» Problem to work on
Could you set down the lines below, from the one containing "[a11y.SubmitSearch] (669, 22)" through the final line, exactly as written?

» Pixel coordinate grounding data
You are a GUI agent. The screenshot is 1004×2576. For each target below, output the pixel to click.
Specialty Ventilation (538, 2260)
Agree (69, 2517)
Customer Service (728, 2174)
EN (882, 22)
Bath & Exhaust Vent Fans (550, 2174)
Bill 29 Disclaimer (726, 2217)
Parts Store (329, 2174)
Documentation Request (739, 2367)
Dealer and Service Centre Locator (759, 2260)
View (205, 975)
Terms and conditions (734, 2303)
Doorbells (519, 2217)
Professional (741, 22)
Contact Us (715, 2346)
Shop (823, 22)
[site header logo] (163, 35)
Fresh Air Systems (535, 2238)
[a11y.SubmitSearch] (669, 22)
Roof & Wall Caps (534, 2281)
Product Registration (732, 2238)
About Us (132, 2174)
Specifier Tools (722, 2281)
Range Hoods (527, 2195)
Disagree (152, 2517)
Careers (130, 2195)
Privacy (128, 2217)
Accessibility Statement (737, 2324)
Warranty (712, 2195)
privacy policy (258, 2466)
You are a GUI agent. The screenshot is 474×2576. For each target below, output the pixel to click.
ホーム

» Solved problem
[a11y.SubmitSearch] (669, 22)
Roof & Wall Caps (534, 2281)
Product Registration (732, 2238)
About Us (132, 2174)
Specifier Tools (722, 2281)
Range Hoods (527, 2195)
Disagree (152, 2517)
Careers (130, 2195)
Privacy (128, 2217)
Accessibility Statement (737, 2324)
Warranty (712, 2195)
privacy policy (258, 2466)
You are a GUI agent. The screenshot is 474×2576. For each target below, output the pixel to click.
ホーム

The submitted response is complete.